● SUPPLIED TEXT:
[START]
This estimator implements regularized linear models with stochastic gradient descent (SGD) learning: the gradient of the loss is estimated each sample at a time and the model is updated along the way with a decreasing strength schedule (aka learning rate). SGD allows minibatch (online/out-of-core) learning, see the partial_fit method. For best results using the default learning rate schedule, the data should have zero mean and unit variance.

In [16]:
clf = Pipeline([('vect', CountVectorizer(preprocessor=clean_text_stemmed, stop_words =stop_words)),
                ('tfidf', TfidfTransformer()),
                ('clf',  SGDClassifier(n_jobs=))])                           

In [17]:
clf.fit(X_tr, y_tr)  
predicted = clf.predict(X_val)
acc=np.mean(predicted == y_val)
print(acc)

0.4925373134328358


### 3.1.3 xgboost

In [28]:
clf = Pipeline([('vect', CountVectorizer(preprocessor=clean_text_stemmed, stop_words =stop_words)),
                ('tfidf', TfidfTransformer()),
                ('clf',  xgb.XGBClassifier(objective="multi:softprob", random_state=42))])                           

In [29]:
clf.fit(X_tr, y_tr)  
predicted = clf.predict(X_val)
acc=np.mean(predicted == y_val)
print(acc)

0.5671641791044776


## 3.2 Word2vec + Model

### 3.2.1 Document-trained w2vec + xgboost

In [40]:
clf = Pipeline([('vect', MeanEmbeddingVectorizer(w2vec)),
                ('clf',  xgb.XGBClassifier(objective="multi:softprob", random_state=42))])                           

In [41]:
clf.fit(X_tr, y_tr)  
predicted = clf.predict(X_val)
acc=np.mean(predicted == y_val)
print(acc)

0.4626865671641791
[END]
[Entries on where targets appear]
[START]
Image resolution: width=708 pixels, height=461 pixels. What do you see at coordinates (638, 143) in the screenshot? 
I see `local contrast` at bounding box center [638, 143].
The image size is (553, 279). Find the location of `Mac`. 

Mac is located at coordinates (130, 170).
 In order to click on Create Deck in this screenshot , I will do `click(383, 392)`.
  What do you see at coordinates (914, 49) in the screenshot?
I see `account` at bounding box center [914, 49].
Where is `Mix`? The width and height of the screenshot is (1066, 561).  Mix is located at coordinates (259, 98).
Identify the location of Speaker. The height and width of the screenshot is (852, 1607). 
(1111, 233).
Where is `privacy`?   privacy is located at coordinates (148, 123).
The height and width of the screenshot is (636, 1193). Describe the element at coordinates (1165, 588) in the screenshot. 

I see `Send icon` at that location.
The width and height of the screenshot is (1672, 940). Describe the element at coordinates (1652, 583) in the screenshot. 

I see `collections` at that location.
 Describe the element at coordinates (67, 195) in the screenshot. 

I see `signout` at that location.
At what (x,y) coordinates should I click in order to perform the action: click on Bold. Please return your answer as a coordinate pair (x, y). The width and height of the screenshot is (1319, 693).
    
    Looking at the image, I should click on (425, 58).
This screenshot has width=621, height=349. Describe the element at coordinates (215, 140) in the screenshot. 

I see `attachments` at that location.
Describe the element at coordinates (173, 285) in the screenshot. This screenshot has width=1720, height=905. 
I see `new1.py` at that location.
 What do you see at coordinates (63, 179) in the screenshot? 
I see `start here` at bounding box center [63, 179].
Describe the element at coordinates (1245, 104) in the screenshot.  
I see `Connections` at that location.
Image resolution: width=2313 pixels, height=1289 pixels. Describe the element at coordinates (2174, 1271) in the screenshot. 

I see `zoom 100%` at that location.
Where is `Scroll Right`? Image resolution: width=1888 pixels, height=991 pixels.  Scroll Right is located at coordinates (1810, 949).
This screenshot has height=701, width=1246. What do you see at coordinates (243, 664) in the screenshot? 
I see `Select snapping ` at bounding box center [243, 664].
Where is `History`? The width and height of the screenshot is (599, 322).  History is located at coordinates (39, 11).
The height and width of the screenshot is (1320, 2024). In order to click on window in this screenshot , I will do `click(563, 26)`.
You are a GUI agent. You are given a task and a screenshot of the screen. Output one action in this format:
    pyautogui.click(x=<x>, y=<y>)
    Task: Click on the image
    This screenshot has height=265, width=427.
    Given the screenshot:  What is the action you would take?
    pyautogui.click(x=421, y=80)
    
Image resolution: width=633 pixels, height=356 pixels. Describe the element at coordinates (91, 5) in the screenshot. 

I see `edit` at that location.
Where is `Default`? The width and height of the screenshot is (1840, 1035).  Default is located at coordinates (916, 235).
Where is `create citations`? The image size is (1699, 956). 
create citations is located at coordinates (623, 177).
[END]
● GIVEN REQUEST A: Print the passage of the classifier excerpt that begins at the words "This estimator implements" and stops after the words "and unit variance.".
● GIVEN REQUEST B: Output the lines of the entries verbatim, beginning at the line that has "You are a GUI" and stopping after the line that has "coordinates (916, 235).", with both of those lines included.
The entries have no connection to the classifier excerpt.

● RESULT A:
This estimator implements regularized linear models with stochastic gradient descent (SGD) learning: the gradient of the loss is estimated each sample at a time and the model is updated along the way with a decreasing strength schedule (aka learning rate). SGD allows minibatch (online/out-of-core) learning, see the partial_fit method. For best results using the default learning rate schedule, the data should have zero mean and unit variance.

● RESULT B:
You are a GUI agent. You are given a task and a screenshot of the screen. Output one action in this format:
    pyautogui.click(x=<x>, y=<y>)
    Task: Click on the image
    This screenshot has height=265, width=427.
    Given the screenshot:  What is the action you would take?
    pyautogui.click(x=421, y=80)
    
Image resolution: width=633 pixels, height=356 pixels. Describe the element at coordinates (91, 5) in the screenshot. 

I see `edit` at that location.
Where is `Default`? The width and height of the screenshot is (1840, 1035).  Default is located at coordinates (916, 235).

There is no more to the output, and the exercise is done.